Ataques também em Niassa e Nampula

Isto na província de Cabo Delgado. No entanto, têm-se registado também nos últimos dias movimentações de terroristas na província de Niassa, ao extremo norte também de Moçambique, com ataque a aldeias e a decapitação de pelo menos duas pessoas, assim como na província de Nampula, o que poderá significar um alastramento da violência para fora dos limites de Cabo Delgado. O próprio Governo dos EUA já veio alertar os seus cidadãos para reconsiderarem viagens à Reserva Especial de Niassa, a maior área protegida de Moçambique, com uma extensão que corresponde quase a metade da área total de Portugal. É por causa de tudo isto, da intensidade dos novos ataques, que o Padre Fonseca decidiu enviar uma mensagem à Fundação AIS em Lisboa como forma de alertar também o mundo para a situação extremamente grave que as populações enfrentam e para a necessidade de se ajudar a Igreja local, nomeadamente a Diocese de Pemba, que procura socorrer as vítimas do terrorismo. Importante mesmo, diz o sacerdote, é haver a consciência de que a violência continua a fazer parte do dia-a-dia nesta região norte de Moçambique, apesar de isso não ser já praticamente notícia. “O povo continua a sofrer. A Diocese de Pemba, através da Cáritas, tem feito um trabalho forte, e nós queremos agora denunciar a questão da relativização da guerra. O terrorismo continua, e denunciamos esta guerra, porque ela não pode continuar a castigar o povo, nenhum povo”, diz o Padre Fonseca.

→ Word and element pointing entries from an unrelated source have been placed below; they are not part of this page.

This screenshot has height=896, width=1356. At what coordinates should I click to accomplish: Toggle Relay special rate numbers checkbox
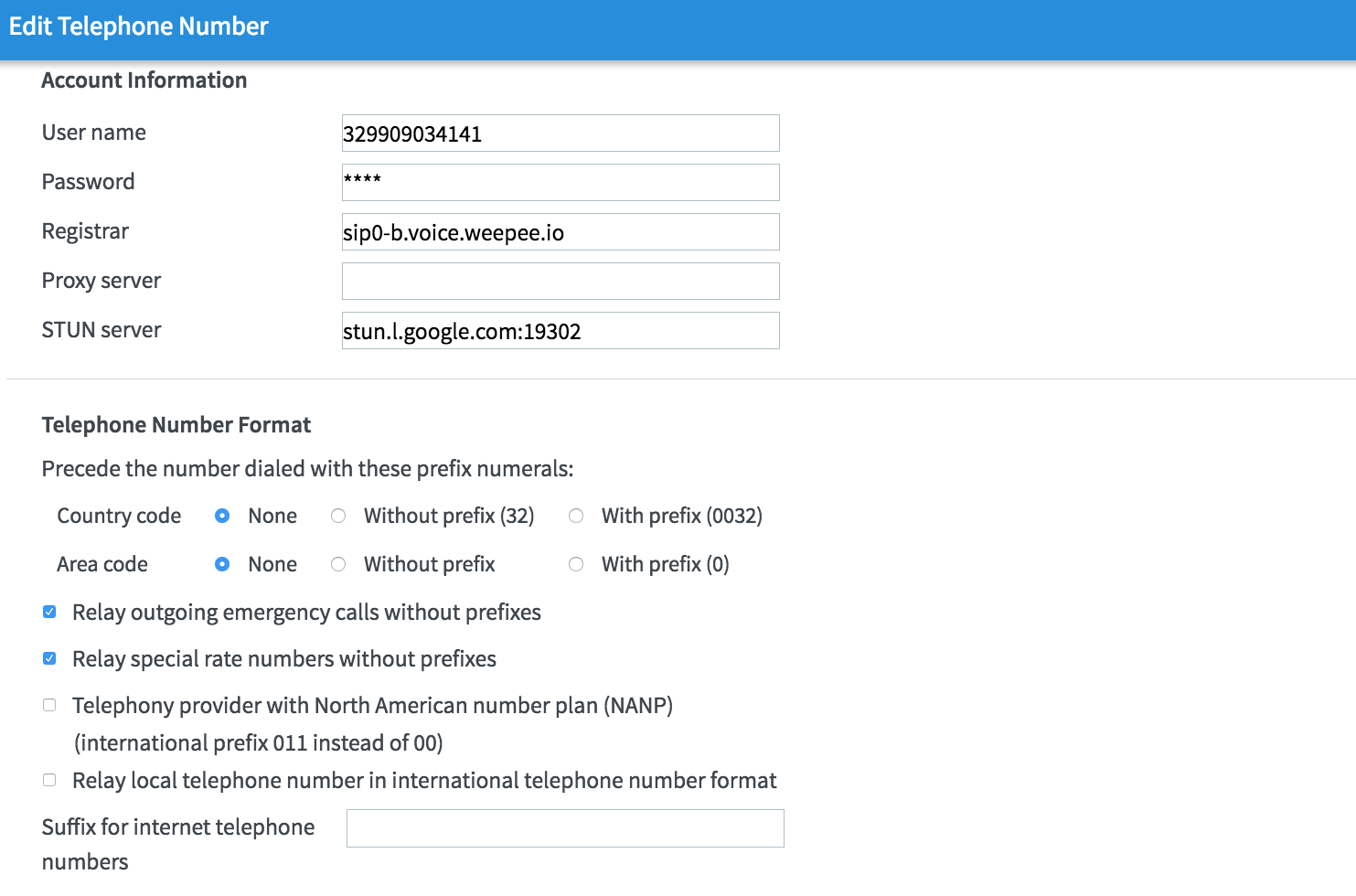click(x=49, y=658)
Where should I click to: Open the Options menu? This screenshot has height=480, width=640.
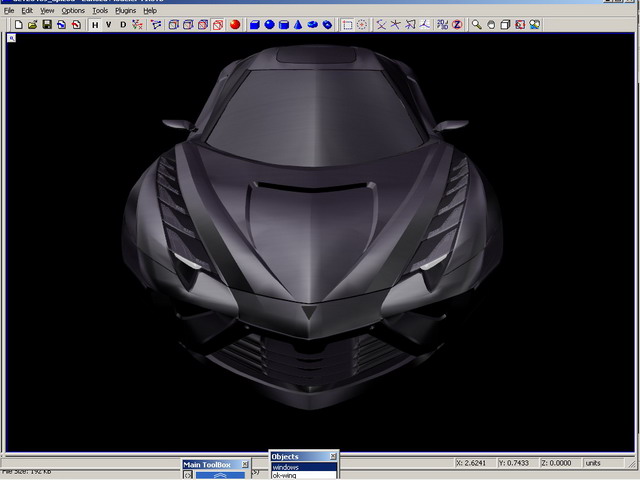(x=73, y=10)
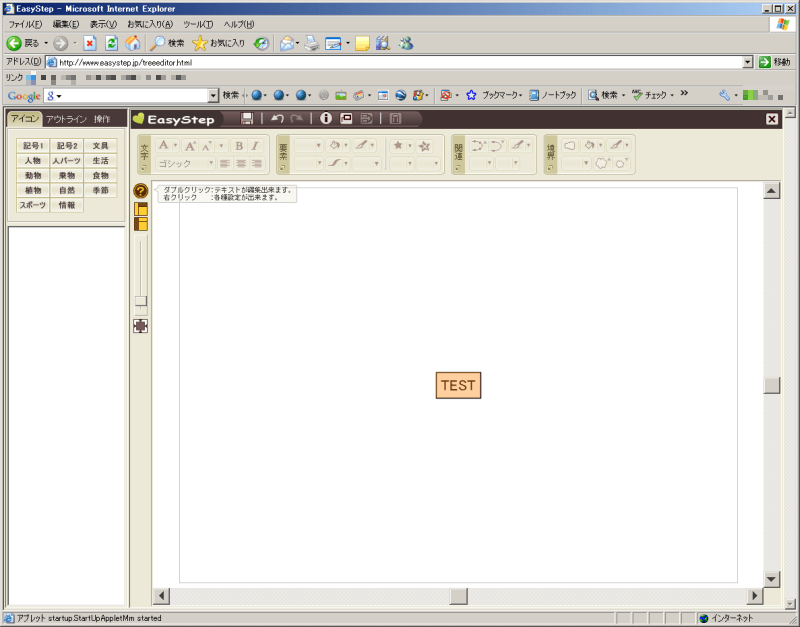This screenshot has width=800, height=627.
Task: Undo the last action in EasyStep
Action: point(277,119)

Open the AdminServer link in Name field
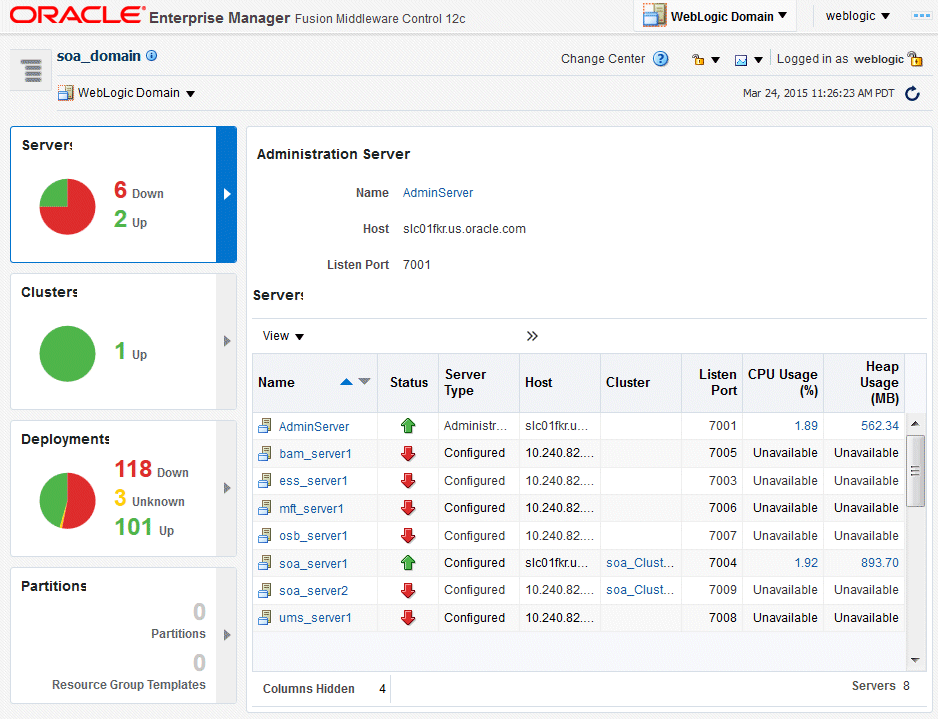tap(437, 193)
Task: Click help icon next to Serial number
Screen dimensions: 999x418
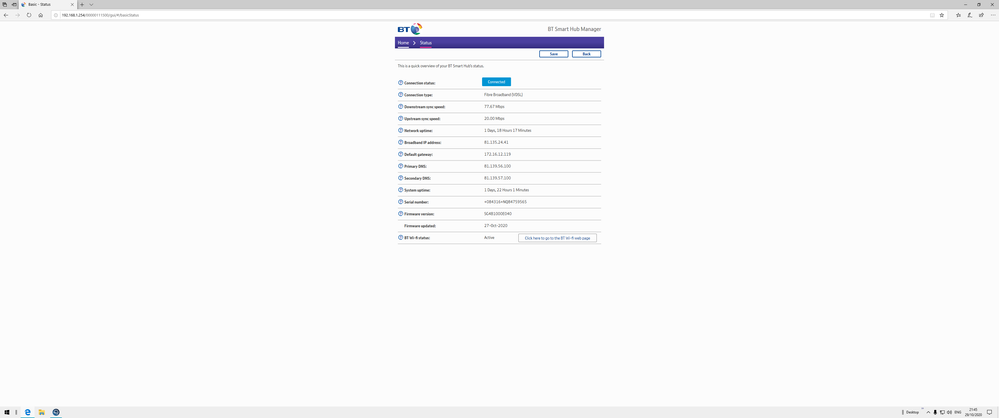Action: point(401,201)
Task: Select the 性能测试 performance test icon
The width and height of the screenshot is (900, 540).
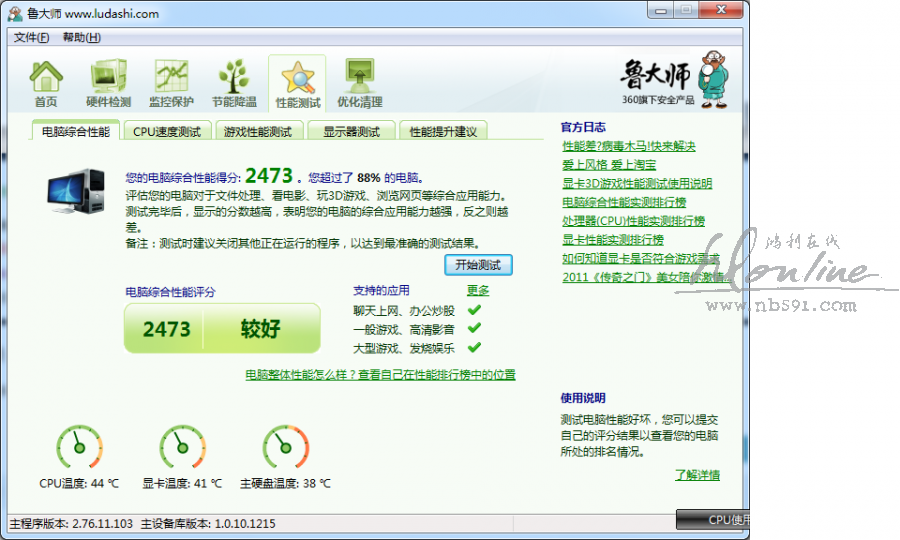Action: point(297,82)
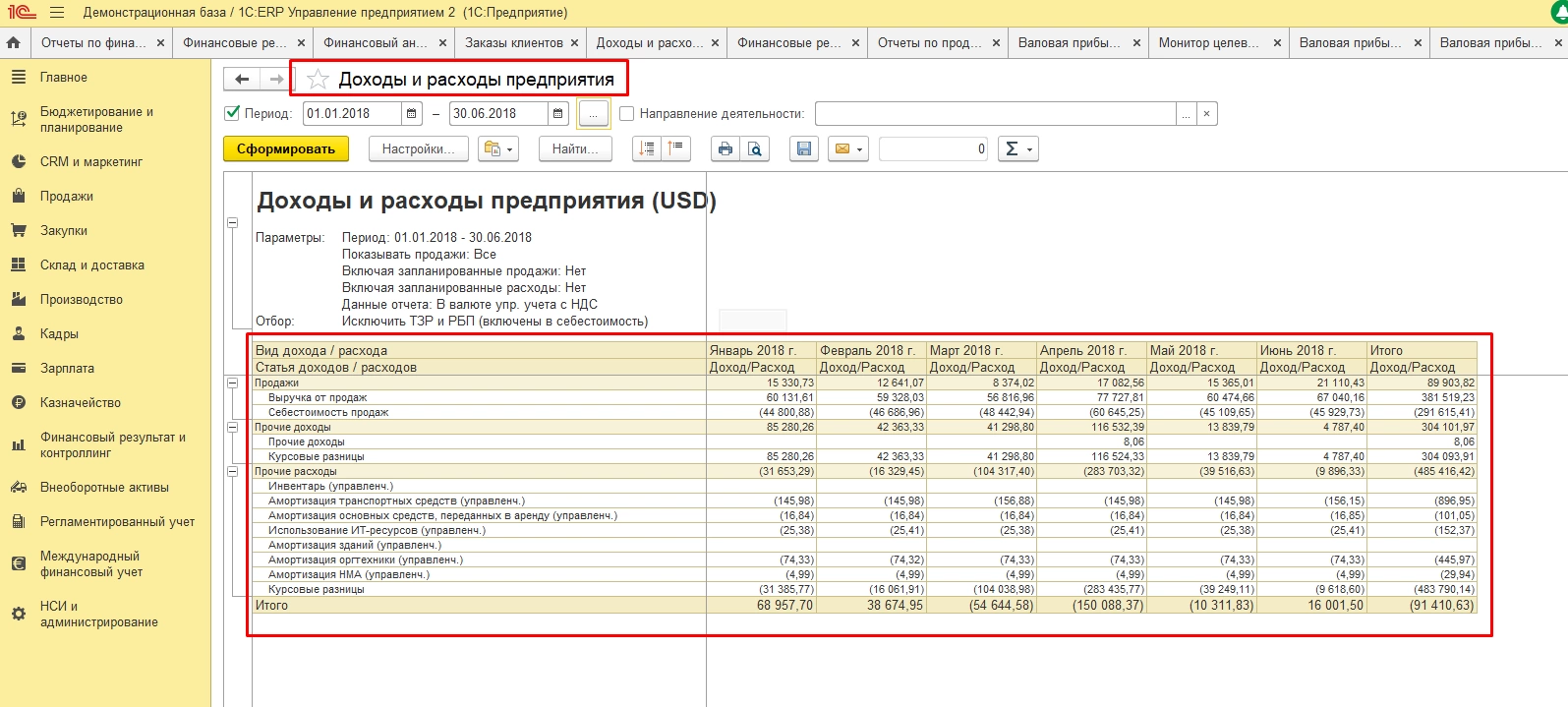The width and height of the screenshot is (1568, 707).
Task: Collapse the Продажи row group
Action: [x=233, y=383]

“Capelas também são queimadas…”

O missionário passionista alerta ainda para o facto de que os ataques têm atingido também comunidades cristãs e que isso é visível, por exemplo, nas capelas queimadas pelos ‘insurgentes’ – nome por que os terroristas são também conhecidos localmente –, e que o povo está desesperado. “Os ataques indicam que muitos cristãos estão a sofrer, algumas capelas também são queimadas, as suas casas queimadas, os projectos sociais não funcionam, o povo continua no desespero. Estamos aqui não somente pedindo o vosso apoio, mas também as vossas orações, a vossa intervenção, para que o povo tenha a paz.” O sacerdote sublinha este ponto: a urgência da ajuda. “A miséria instalada em Cabo Delgado não é possível [ser ultrapassada] só com as mãos da diocese, que depende de recursos que vêm de fora para a Cáritas”, diz ainda o Padre Kwiriwi Fonseca. A mensagem deste sacerdote é, acima de tudo, um alerta para que o mundo não se esqueça de Cabo Delgado, não se esqueça de Moçambique. “A Diocese de Pemba precisa de ajuda, a Cáritas precisa de ajuda para que o povo tenha o que comer, onde se esconder. Nós não queremos a guerra, nós queremos a paz, nós queremos a paz…”, sublinha o Padre Fonseca na mensagem enviada para Lisboa, para a Fundação AIS. De facto, na província de Cabo Delgado, na Diocese de Pemba, a Igreja Católica é muitas vezes a única mão amiga para as populações locais. E, neste momento, com a conjugação das consequências desastrosas do Ciclone Chido, que em Dezembro arrasou mais de 100 mil casas, deixando ao relento milhares de famílias, e da actuação dos grupos terroristas, são já largos milhares de pessoas que precisam de ajuda urgente. Os grupos terroristas, recorde-se, afirmam a sua ligação ao Daesh, a organização jihadista Estado Islâmico, e já provocaram desde Outubro de 2017, quando começaram os primeiros ataques, mais de 1 milhão de deslocados e mais de cinco mil mortos.

Paulo Aido

(Os artigos de opinião publicados na secção ‘Opinião’ e ‘Rubricas’ do portal da Agência Ecclesia são da responsabilidade de quem os assina e vinculam apenas os seus autores.)